## start Material for the task

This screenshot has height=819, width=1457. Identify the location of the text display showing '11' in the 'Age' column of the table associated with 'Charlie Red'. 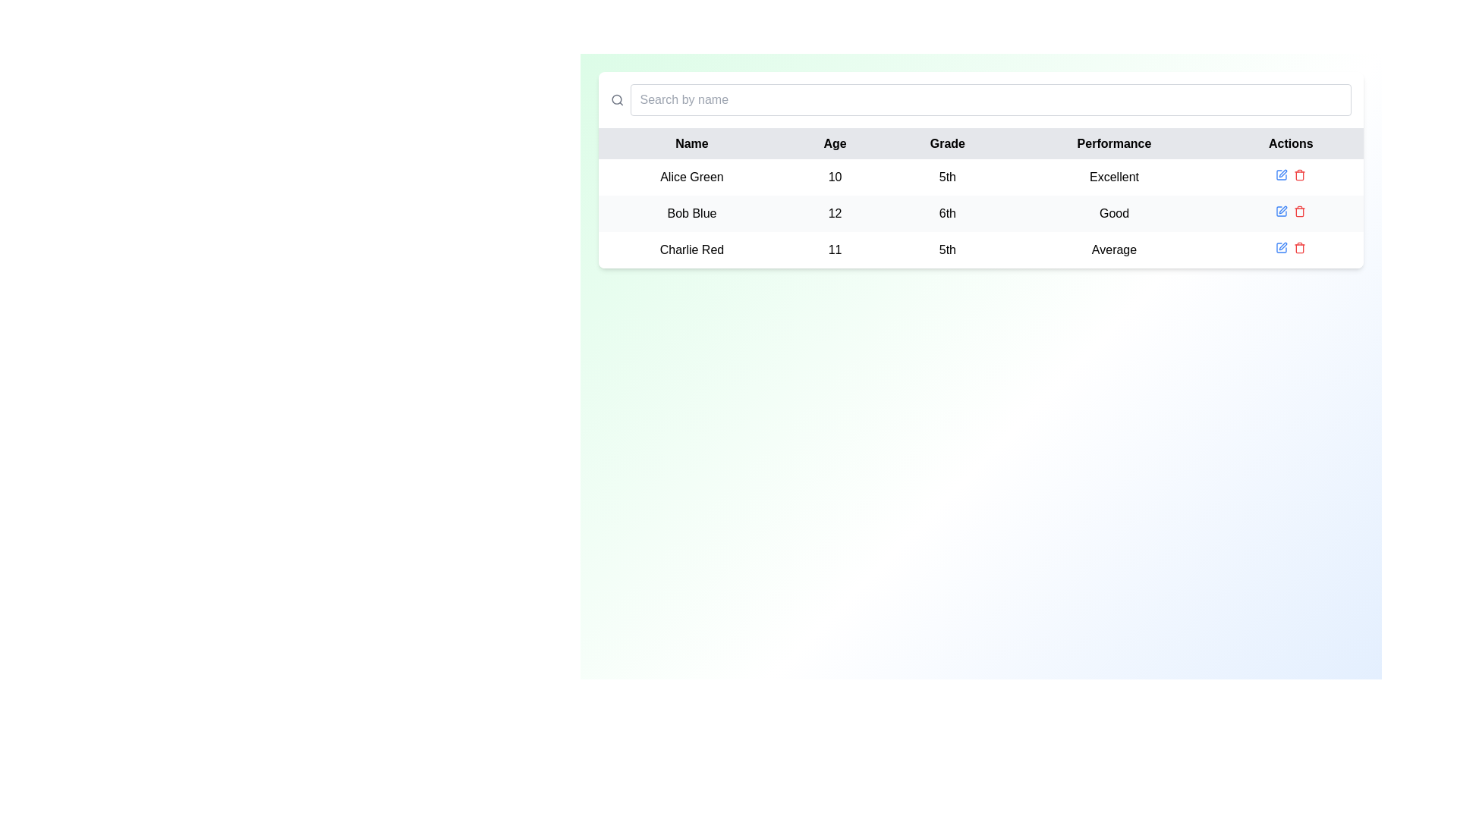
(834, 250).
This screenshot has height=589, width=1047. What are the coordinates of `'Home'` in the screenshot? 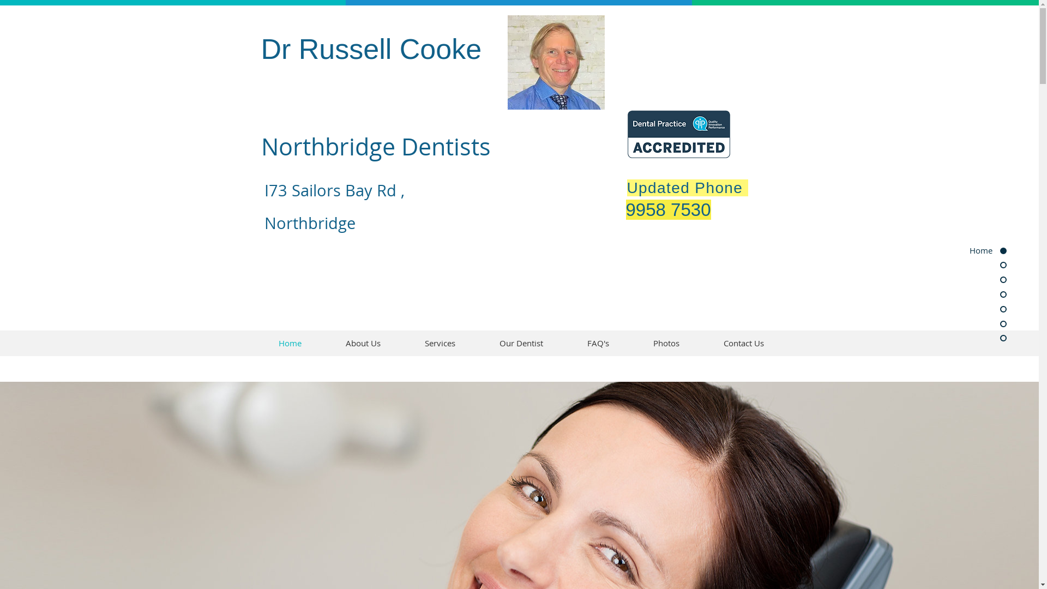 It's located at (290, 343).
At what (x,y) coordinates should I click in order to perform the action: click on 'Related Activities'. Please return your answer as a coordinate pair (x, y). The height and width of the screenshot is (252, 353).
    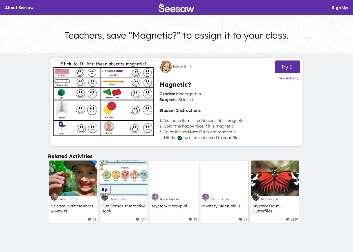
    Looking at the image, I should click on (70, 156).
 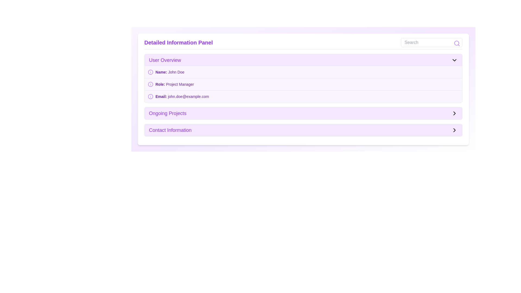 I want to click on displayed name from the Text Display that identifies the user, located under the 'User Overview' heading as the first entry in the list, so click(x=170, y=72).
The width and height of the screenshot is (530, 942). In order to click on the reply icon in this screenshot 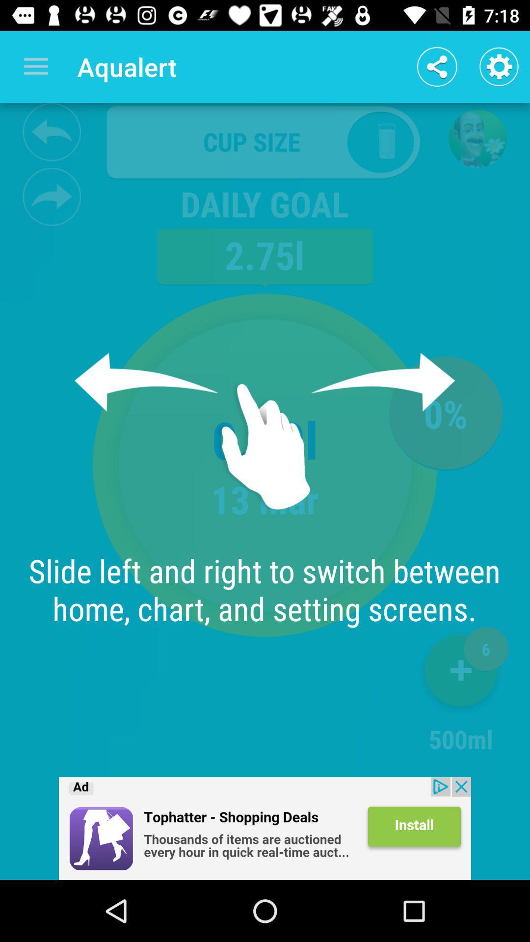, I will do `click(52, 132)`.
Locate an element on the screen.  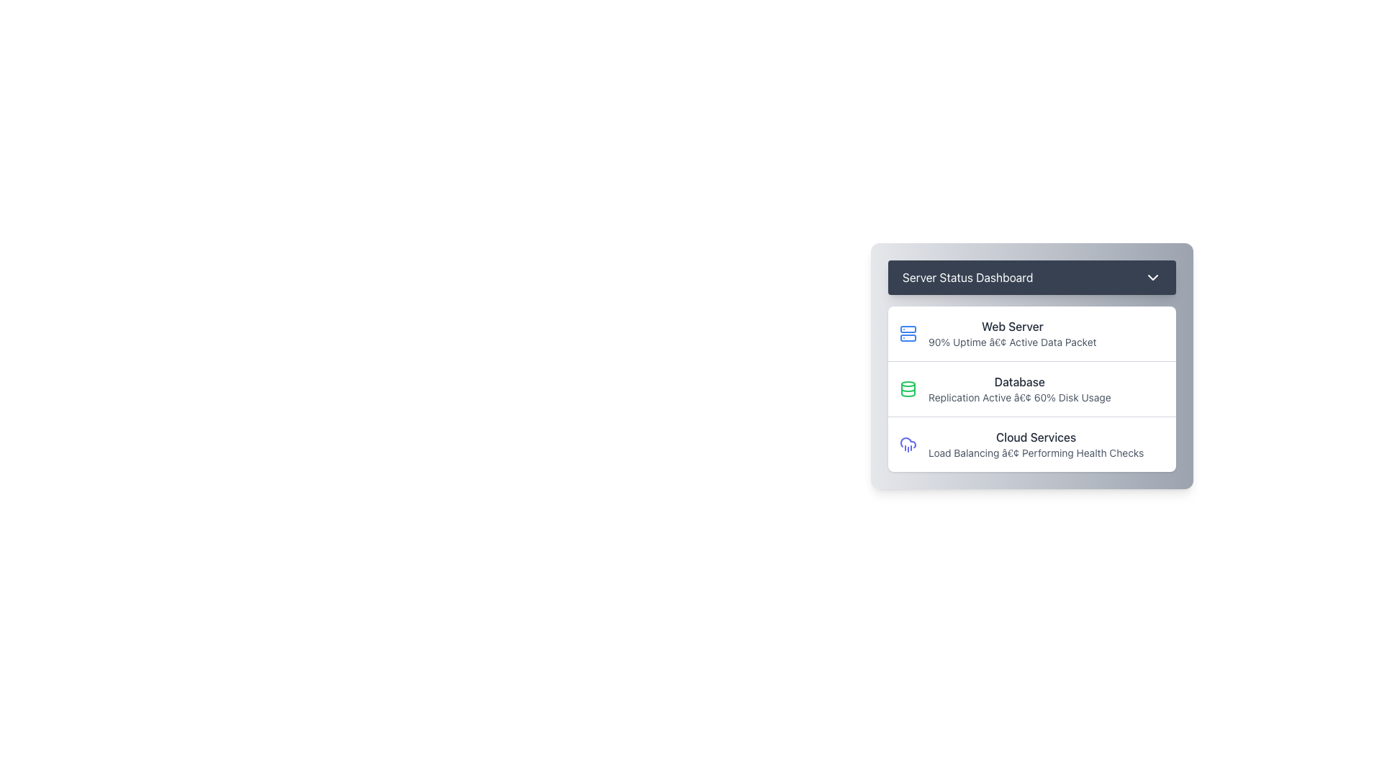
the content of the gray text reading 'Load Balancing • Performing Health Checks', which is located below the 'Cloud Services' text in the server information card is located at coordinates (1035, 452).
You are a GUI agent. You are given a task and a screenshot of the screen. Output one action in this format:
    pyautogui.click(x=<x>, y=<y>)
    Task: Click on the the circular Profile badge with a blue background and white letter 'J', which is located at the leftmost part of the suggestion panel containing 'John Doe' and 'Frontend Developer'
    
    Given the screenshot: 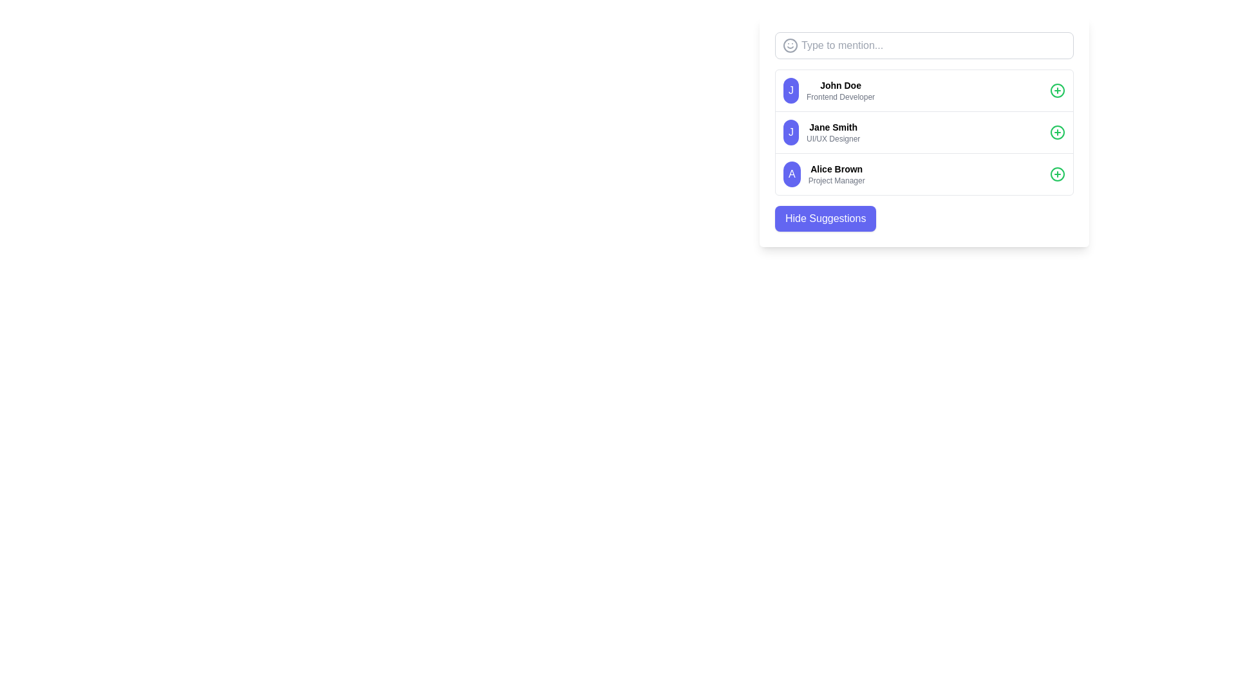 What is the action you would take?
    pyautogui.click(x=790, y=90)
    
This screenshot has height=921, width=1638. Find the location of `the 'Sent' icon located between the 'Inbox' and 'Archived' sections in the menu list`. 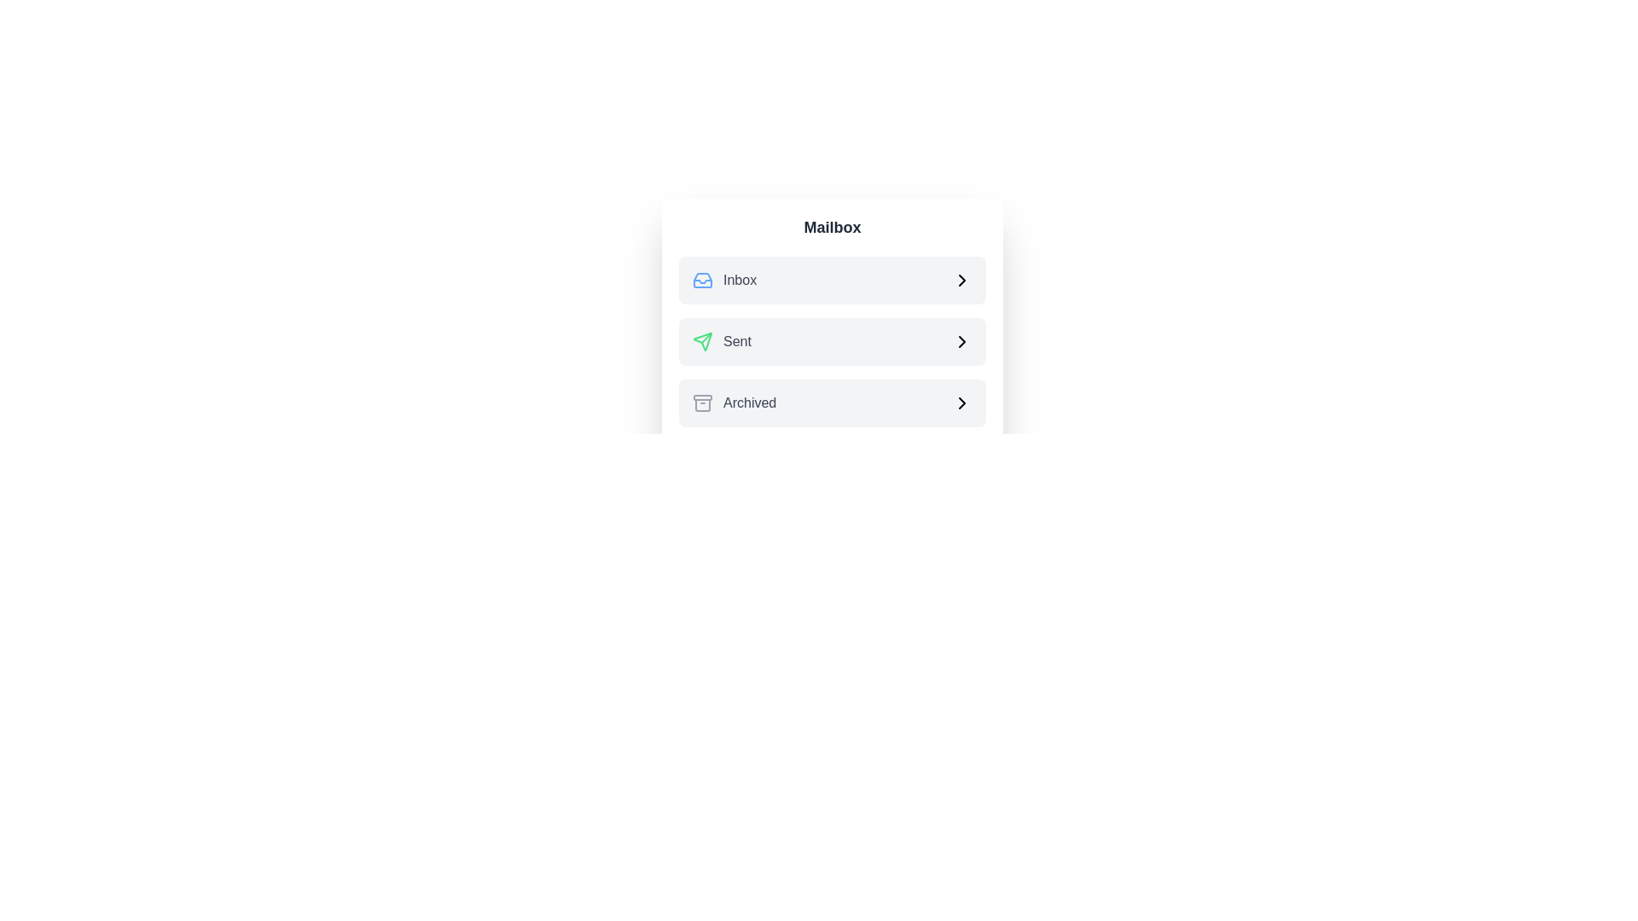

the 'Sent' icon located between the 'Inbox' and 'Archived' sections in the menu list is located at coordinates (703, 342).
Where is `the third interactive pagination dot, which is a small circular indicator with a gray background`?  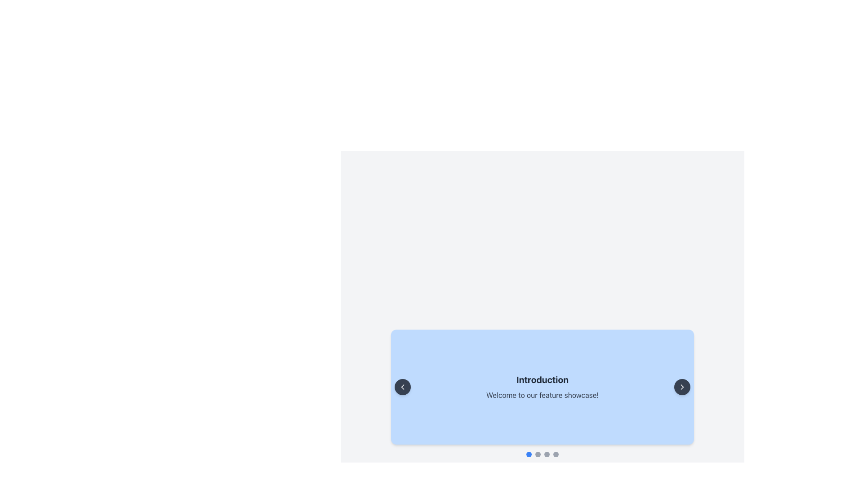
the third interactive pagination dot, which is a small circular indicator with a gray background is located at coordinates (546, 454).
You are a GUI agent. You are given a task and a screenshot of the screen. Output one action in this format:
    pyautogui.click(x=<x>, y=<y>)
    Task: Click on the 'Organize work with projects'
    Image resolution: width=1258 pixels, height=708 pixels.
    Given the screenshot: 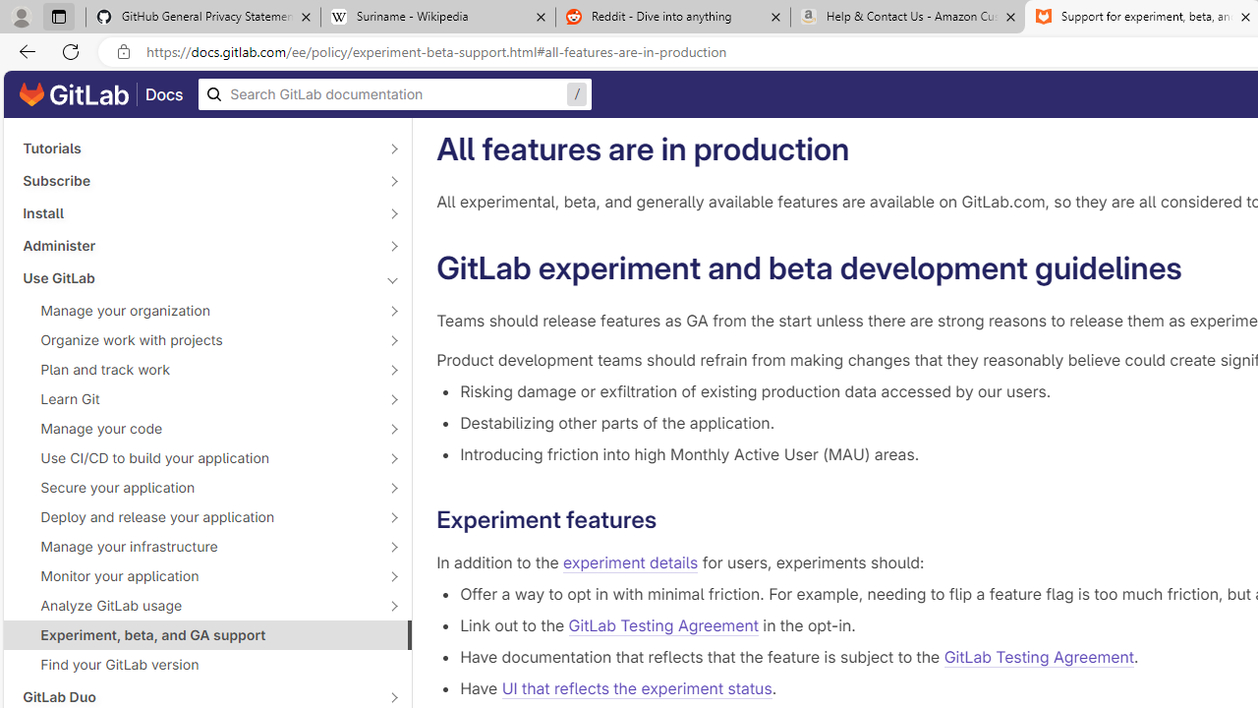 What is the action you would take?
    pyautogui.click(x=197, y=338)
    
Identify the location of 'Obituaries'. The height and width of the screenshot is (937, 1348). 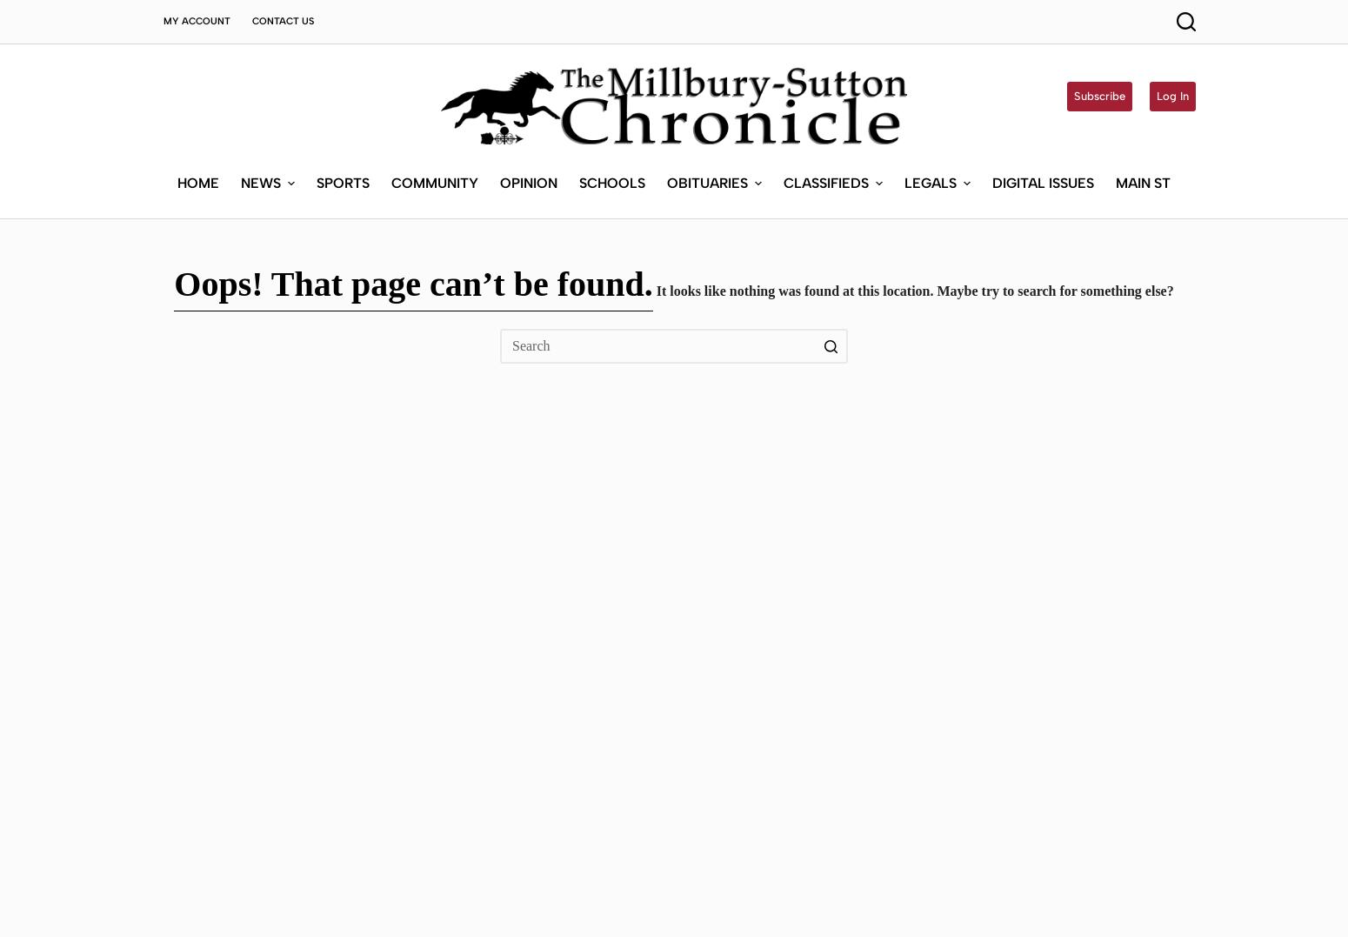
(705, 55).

## end Material for the task

Short task: Rewrite the listing from its start through the line containing "(834, 250).", with "table" renamed to "grid" and everything else unchanged. Omit the pictures from your answer.

Response:
This screenshot has height=819, width=1457. Identify the location of the text display showing '11' in the 'Age' column of the grid associated with 'Charlie Red'. 
(834, 250).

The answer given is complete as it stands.